Macphun Luminar Portrait Workspace

You can change the workspace according to your subject matter. For instance, selecting Portrait brings up a different set of tools than does Landscape, or Street.

You can customize the application by using one of the workspaces available, which automatically brings up a set of filters appropriate for the subject matter.  The preset workspaces include Black and White, Landscape, Street, and Portrait. You can also create your own workspace based on the filters you find yourself using the most (see above).

Editing window

Macphun Luminar

When selecting Add Filter, this window listing available filters appears, allowing you to select from dozens of filters to apply to your image.

Once you have a file opened, you’ll be presented with the editing screen. The main window will show your image. Across the bottom, you’ll see the Preset Panel. This shows various presets that can be applied to your image. In addition to the default presets, Macphun has a selection of preset packs available for download on their website (some are free, some are for purchase). The presets are separated into various workspaces, including Outdoors, Portrait, Street, Dramatic, Basic, and Travel.

Image: Luminar sliders

Luminar sliders

On the right side of the screen, you’re presented with the layers panel which shows the different layers you have in your current image. Similar to Photoshop, layers can use different blending modes, and the opacity of each one can be adjusted to give you exactly the look you want. A Transform tool is also available to work with the layers if needed.

Beneath the Layers palette, you’ll find the sliders to adjust the filters currently in use. Each preset uses various filters that can be adjusted using these sliders. You can also create your own look simply by adding the filter or filters of your choice from over 40 available.
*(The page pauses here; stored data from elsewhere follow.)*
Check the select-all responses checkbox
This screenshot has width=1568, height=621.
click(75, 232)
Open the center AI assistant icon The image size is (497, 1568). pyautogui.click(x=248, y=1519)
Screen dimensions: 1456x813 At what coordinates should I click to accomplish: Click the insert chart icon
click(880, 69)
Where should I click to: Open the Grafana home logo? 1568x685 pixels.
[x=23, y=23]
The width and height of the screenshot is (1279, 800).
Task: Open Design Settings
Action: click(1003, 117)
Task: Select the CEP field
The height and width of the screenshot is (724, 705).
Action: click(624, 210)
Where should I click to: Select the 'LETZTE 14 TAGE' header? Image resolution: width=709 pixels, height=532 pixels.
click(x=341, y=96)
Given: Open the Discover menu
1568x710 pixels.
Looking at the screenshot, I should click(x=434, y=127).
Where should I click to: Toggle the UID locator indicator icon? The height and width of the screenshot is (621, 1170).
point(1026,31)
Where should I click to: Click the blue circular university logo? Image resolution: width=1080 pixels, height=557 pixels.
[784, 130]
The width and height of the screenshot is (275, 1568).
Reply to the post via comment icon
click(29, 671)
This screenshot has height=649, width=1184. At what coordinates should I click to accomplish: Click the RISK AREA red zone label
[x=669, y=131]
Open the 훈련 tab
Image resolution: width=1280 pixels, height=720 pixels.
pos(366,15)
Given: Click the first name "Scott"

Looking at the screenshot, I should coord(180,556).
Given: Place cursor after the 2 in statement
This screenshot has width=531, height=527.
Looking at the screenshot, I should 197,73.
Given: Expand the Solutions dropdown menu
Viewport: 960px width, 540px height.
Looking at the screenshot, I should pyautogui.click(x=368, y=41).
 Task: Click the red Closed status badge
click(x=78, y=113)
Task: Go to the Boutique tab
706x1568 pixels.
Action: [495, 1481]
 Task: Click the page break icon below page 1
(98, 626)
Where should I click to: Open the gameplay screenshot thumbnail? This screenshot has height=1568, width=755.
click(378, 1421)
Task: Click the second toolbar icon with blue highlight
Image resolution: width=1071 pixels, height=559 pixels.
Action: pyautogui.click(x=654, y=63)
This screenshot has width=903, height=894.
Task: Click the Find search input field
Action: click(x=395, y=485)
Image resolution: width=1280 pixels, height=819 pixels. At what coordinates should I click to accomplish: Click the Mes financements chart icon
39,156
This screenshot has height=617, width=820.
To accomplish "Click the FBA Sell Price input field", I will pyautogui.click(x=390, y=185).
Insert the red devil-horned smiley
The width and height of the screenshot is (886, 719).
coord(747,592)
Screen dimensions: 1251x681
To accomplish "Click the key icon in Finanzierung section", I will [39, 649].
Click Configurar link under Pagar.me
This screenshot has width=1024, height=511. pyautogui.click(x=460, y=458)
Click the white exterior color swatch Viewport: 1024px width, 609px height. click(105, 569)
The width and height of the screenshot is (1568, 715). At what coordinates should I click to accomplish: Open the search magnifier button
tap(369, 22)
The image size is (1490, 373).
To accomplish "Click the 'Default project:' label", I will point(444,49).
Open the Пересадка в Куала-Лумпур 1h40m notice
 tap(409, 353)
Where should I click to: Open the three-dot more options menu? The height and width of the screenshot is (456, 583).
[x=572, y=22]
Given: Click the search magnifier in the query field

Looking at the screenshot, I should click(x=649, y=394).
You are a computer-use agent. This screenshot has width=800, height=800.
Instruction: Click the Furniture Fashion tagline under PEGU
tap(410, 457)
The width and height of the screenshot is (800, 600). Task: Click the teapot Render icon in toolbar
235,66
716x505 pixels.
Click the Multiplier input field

In addition, each filter has a separate blend mode that can be changed to adjust the look as well.

Macphun Luminar

A RAW image before processing with Luminar on the left, and after on the right.

Toolbars and palettes

On the right edge of the screen sits a toolbar, which houses various tools including Move, Masking Brush, Gradient Mask, Radial Mask, Transform, Clone Stamp, Eraser, Denoise, and Crop.

Any of the panels and palettes within Luminar can be shown or hidden with a click of the mouse, making it easy to customize the workspace to your liking.


The Luminar Export Dialog

Once you’re done making your edits, Luminar offers an easy interface to share your images to various photo sharing and social media sites, including Facebook, Twitter, 500px, Smugmug, Flickr, Messages, and Mail.

Image: Luminar sharing options.

Luminar sharing options.

Macphun Luminar portrait preset

A portrait edited using the Black and White Fashion Magazine preset under the Portrait presets in Luminar.

Pros of Luminar

Macphun’s Luminar, as a standalone application, offers an excellent option for those who don’t want to get involved in a subscription service. Luminar is currently available from Macphun for $69, making it an easy way to get started editing RAW photos with a powerful image editor. For those already using Photoshop or Lightroom for their editing, Luminar works as a plugin that provides all of the powerful editing options of the standalone.

Luminar is easy to use, with a multitude of sliders that are pretty self-explanatory and provide for fine control over image effects. In a very short amount of time, you can be editing your RAW files and exporting finished images in a variety of formats, including TIFF, JPEG, PNG, GIF and PSD. If you’re familiar with MacPhun’s interface in the Creative Kit, Luminar will be easy to figure out.

I found the quality of the images edited in Luminar to be excellent, but as in Creative Kit, I thought some of the presets needed to be dialed back a bit for the best results. The variety of effects and options available really lets you customize the look of your images as well. I found some presets to be excellent starting points, but then by adding another filter or two, I was able to get exactly the style I wanted for my image.

Macphun Luminar

An image edited using MacPhun Luminar.

Image: Before/after


Layered files

As of a recent update to the program, there is now the ability to save images as .lmnr files, which will save the layers and work done on an image, so you can come back to it later. A nice feature similar to saving as a layered PSD file. 

Cons of Luminar

As someone who’s used Photoshop for years, I found that some of the tools, such as the clone stamp, worked differently than I expected. This is easily overcome as familiarity with Luminar grows, but it took a little while before I got results I liked.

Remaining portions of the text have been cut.